Gambar: Presentasi antigen oleh sel dendritik, dengan respons limfosit dan sitokinyang akhirnya menyebabkan
inflamasi salur pernafasan dan simptoms asma.

Secara fisiologis, asma akut terdiri dari 2 komponen, yaitu respons bronkospastik awal (early bronchospastic
response); dan respons inflamasi akhir (later inflammatory response).

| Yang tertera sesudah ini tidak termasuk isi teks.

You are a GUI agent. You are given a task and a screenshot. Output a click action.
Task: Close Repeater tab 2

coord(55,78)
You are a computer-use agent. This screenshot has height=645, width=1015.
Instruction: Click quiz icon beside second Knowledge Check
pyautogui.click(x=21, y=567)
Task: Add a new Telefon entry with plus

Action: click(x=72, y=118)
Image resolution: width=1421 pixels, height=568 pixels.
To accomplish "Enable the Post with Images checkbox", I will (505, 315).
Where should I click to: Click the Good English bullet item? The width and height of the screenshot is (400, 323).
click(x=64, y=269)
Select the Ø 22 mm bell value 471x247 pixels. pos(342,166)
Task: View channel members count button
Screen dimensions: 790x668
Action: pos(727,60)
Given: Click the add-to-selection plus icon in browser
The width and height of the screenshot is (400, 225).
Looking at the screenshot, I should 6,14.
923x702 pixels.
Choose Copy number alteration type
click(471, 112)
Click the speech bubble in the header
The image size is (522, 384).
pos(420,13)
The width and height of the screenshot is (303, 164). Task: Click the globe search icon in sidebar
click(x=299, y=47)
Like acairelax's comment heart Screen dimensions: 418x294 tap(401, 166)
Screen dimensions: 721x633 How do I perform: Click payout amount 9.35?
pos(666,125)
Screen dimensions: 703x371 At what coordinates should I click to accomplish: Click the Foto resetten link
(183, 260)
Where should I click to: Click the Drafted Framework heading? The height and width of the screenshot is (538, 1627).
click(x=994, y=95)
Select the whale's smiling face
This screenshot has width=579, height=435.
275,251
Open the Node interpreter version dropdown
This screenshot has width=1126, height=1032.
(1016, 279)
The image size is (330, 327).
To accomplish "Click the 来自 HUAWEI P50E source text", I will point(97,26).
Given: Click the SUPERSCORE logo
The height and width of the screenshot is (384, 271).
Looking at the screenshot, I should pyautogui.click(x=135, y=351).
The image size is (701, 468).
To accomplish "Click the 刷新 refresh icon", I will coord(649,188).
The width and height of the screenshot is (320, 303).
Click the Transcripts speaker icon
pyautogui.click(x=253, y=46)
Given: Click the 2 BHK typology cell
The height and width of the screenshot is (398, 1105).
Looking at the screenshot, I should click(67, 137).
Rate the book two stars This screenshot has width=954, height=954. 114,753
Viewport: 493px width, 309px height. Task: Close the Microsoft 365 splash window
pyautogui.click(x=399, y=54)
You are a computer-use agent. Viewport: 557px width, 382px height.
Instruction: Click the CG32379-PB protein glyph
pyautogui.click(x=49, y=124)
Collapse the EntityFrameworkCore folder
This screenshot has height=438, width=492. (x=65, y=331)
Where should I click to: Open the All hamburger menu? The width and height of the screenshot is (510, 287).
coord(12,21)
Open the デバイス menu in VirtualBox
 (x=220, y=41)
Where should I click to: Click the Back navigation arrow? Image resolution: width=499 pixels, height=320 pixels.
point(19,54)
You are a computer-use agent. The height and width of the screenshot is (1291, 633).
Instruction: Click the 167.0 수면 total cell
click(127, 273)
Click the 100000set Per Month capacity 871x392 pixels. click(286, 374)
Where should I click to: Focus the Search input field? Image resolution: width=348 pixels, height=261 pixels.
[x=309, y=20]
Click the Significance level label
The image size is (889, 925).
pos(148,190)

Early bronchospastic response
Dalam beberapa menit setelah terpapar alergen, terjadi degranulasi sel mast sambil terjadinya pelepasan
mediator inflamasi, termasuk histamin, prostaglandin D2,leukotriene C4. Semua bahan ini akan menyebabkan
kontraksi dari otot salur pernafasan, peningkatan permeabilitas kapiler, sekresi mukus, dan aktivasi refleks neuronal.
Fase ini ditandai dengan terjadinya bronkokonstriksi yang biasanya bisa diobati dengan bronkodilator, seperti agen
beta-2-agonis.

Later inflammatory response
Terjadinya pelepasan mediator inflamasi akibat menempelnya adhesion molecules di epitelium salur
pernafasan dan endotel kapiler. Sel-sel inflamasi seperti eosinofil, netrofil, dan basofil akan berhubungan dengan
epitelium dan endothelium dan akhirnya akan bermigrasi ke jaringan salur pernafasan. Eosinofil akan melepaskan
eosinophilic cationic protein (ECP) dan major basic protein (MBP). Kedua ECP danMBP akan menginduksi deskuamasi
dari epitelium saluran pernafasan dan akan menyebabkan terpaparnya ujung-ujung saraf. Proses ini akan menginduksi
lebih banyak terjadinya hiper respons pada asma.
Bronkospasme, sumbatan mukus, dan edema pada salur pernafasan perifer menyebabkan peningkatan
resistensi salur pernafasan dan obstruksi. Udara yang terperangkap akan mengakibatkan hiperinflasi paru,
ventilation/perfusion mismatch (V/Q mismatch), dan meningkatnya dead space ventilation. Paru akan mengembang
pada saat hampir akhir inspirasi pada akhir kurva compliance pulmonal, dengan compliance yang menurun dan kerja
untuk bernafas yang meningkat. Meningkatnya tekanan pleural dan intra-alveolar akibat dari obstruksi dan hiperinflasi,
bersama dengan tekanan mekanis dari alveolus yang terdistensi, akan mengakibatkan penurunan perfusi alveolus.
Kombinasi dari atelektasis dan penurunan perfusi alveolus menyebabkan V/Q mismatch dalam unit paru. V/Q mismatch
dan hipoksemia yang terjadi mengakibatkan peningkatan dalam minute ventilation.
Dalam fase awal asma akut, hiperventilasi bisa mengakibatkan alkalosis repiratorik. Ini karena unit paru yang
terobstruksi secara relative jumlahnya lebih sedikit berbanding unit paru yang tidak terobstruksi. Hiperventilasi
mengakibatkan terjadinya pembuangan karbon dioksida melalui unit paru tidak terobstruksi. Tapi,semakin lama jumlah
unit paru yang terobstruksi menjadi lebih banyak, dan ini akan mengakibatkan penurunan kemampuan pembuangan
karbon dioksida di paru, yang akhirnya akan menyebabkan terjadinya hiperkarbia.